The reverse has four placards stuck in the ground, from left to right, PEACE IS THE ONLY SHELTER, a picture of a dove, YES to PEACE with a dove, and NO TO WAR (Figure 2).
Established in 1950, the Union of Australian Women (UAW) is a left-wing social change organisation. Its aim is to work for the status and well being of women across the world. The Union of Australian Women (UAW) was established at a conference in Sydney in August 1950. The New South Wales branch was the first to be formed, with other state branches forming in quick succession. The state branches came together in 1956 to establish a national organisation.
Foundation members included communists, Labour Party supporters, Christian activists, and members of the New Housewives’ Association. Early goals included improving the status of women and children, disarmament and a halt to nuclear testing and mining, equal distribution of wealth, increased welfare services, equal pay for women, equality for Indigenous Australians, abortion law reform, and opposition to the White Australia Policy. Current campaigns concern child care, woman and family friendly workplaces, health and housing, reconciliation and Indigenous rights. The organisation affiliated with the Federal Council for Aboriginal Advancement in the early 1960s and contributed to campaigns for racial equality for Indigenous Australians and for their right to land. The Union of Australian Women was under surveillance by the Australian Security Intelligence Organisation, which considered it as a front for the Communist Party of Australia.
When the UAW was formed in 1950, the dominant view was that women’s place was in the home, with children. At the same time women were welcome in the factories as a source of cheap labour. There was no day-long child care. Whole suburbs were without kindergartens and libraries. Equal Pay was opposed. Contraceptive advice was difficult to obtain. Abortion was a crime.
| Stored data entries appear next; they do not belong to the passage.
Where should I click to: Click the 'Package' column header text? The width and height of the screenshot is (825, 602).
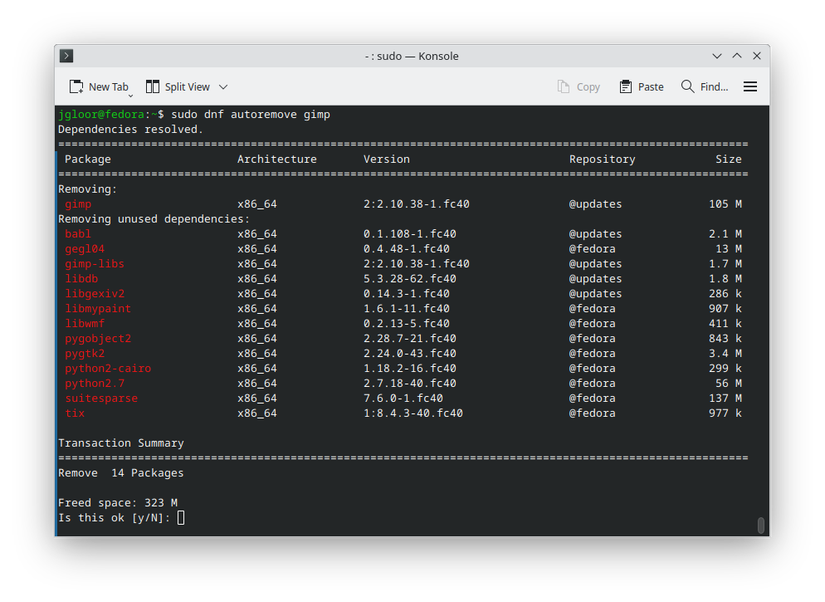click(x=87, y=159)
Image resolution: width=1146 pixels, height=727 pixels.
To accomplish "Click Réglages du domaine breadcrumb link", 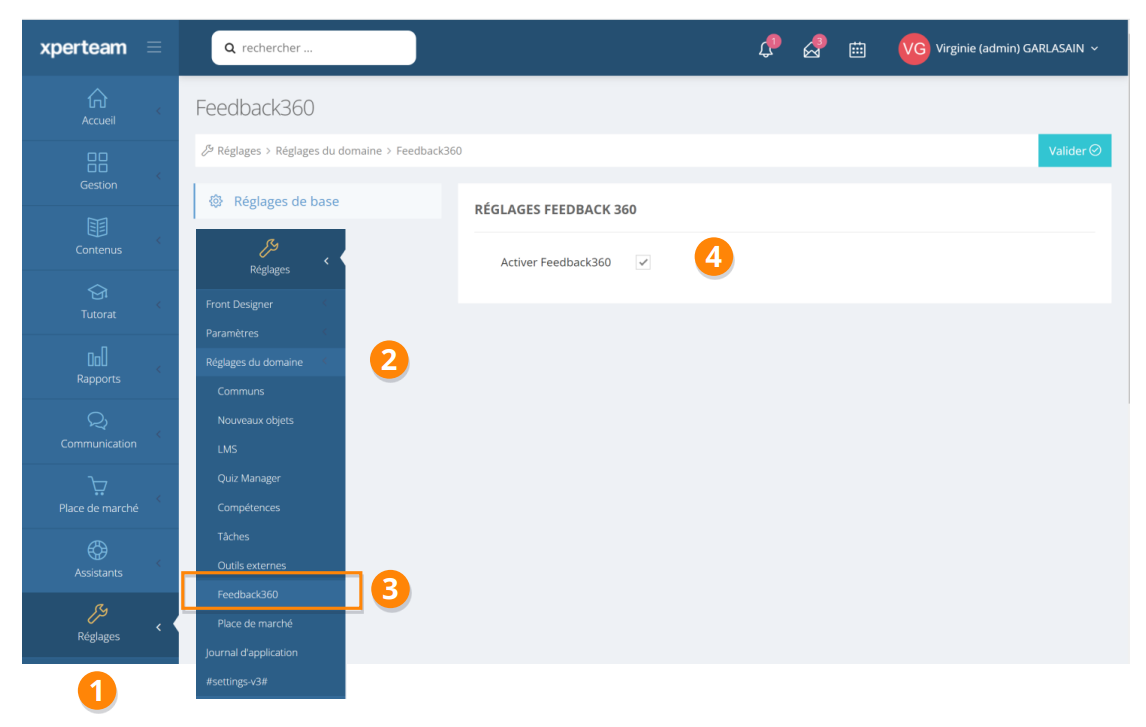I will (x=328, y=151).
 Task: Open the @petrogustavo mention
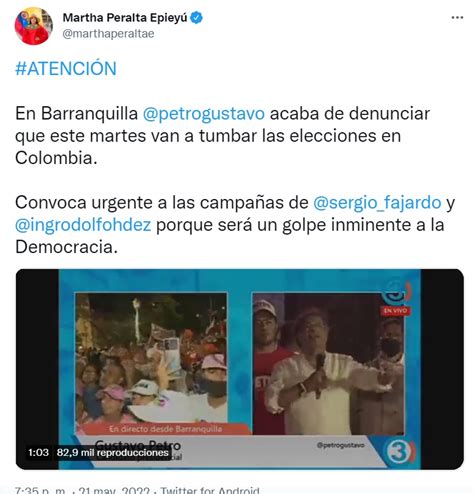204,114
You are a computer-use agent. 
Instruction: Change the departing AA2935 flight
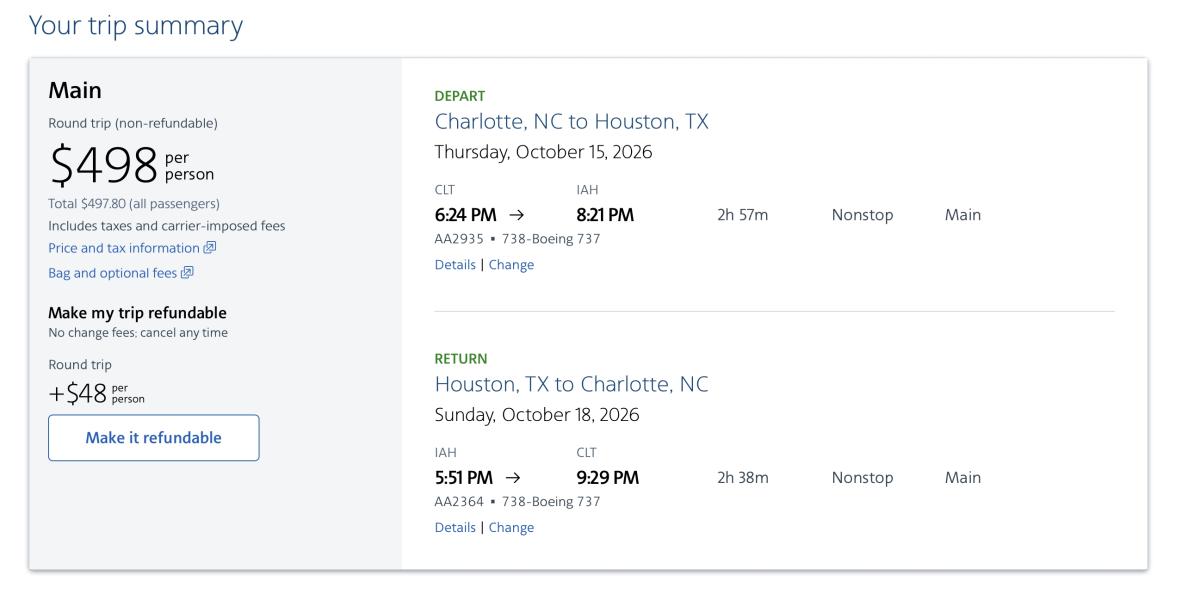[511, 265]
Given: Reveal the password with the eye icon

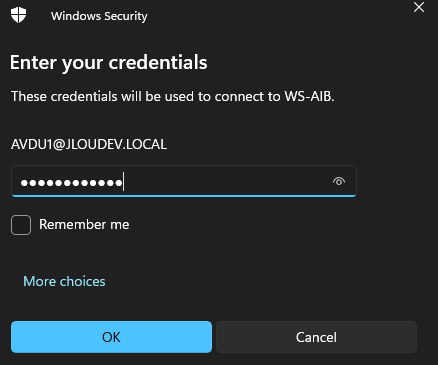Looking at the screenshot, I should click(339, 181).
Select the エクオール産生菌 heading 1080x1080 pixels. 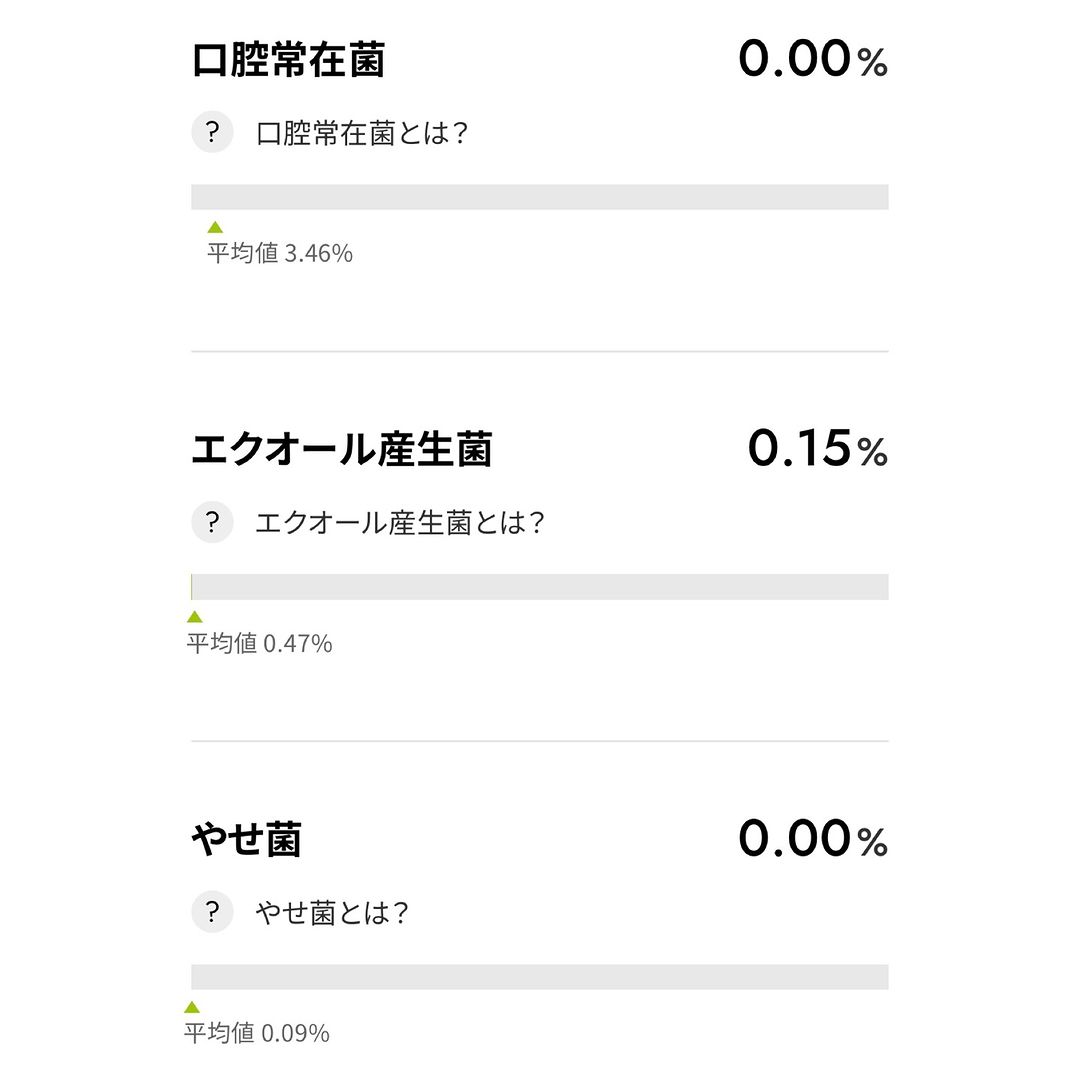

Indigenous Australians were not citizens and White Autralia ruled supreme. The Cold War was at its height.
The women who founded the UAW had grown up in an Australia of hard times, of deprivation and loss, arising out of two world wars and a devastating economic depression. The UAW founders wanted a world which minimised the risk of war through disarmament and a society where wealth and opportunity were more equally distributed. They were prepared to work publicly for their goals, not just by attending meetings, writing letters and lobbying politicians, but by making themselves visible on the streets.
Miloševiæ was found dead in his cell on 11 March 2006 in the UN war crimes tribunal’s detention centre in the Hague. An official in the chief prosecutor’s office said that he had been found at about 10 a.m. Saturday and had apparently been dead for several hours. His trial had been due to resume on 14 March with testimony from the former president of Montenegro, Momir Bulatovic. A request for the autopsy in the presence of a Serbian pathologist was granted, and his body was transported to the Dutch Forensic Institute, but there are his followers who do not accept the confirmed heart attack as the cause of his death. A picture of Slobodan Milosevic during his Presidency of Federal Republic of Yugoslavia (1997-2000) is seen in Figure 3.
Two pictures of the women, the first at a demonstration of the UAW in Sydney, and the second a small protest about children’s war toys, are seen in Figure 4 & 5.
I could not find any comment about his demise at the UAW website. You will note that the postcard spells his surname incorrectly.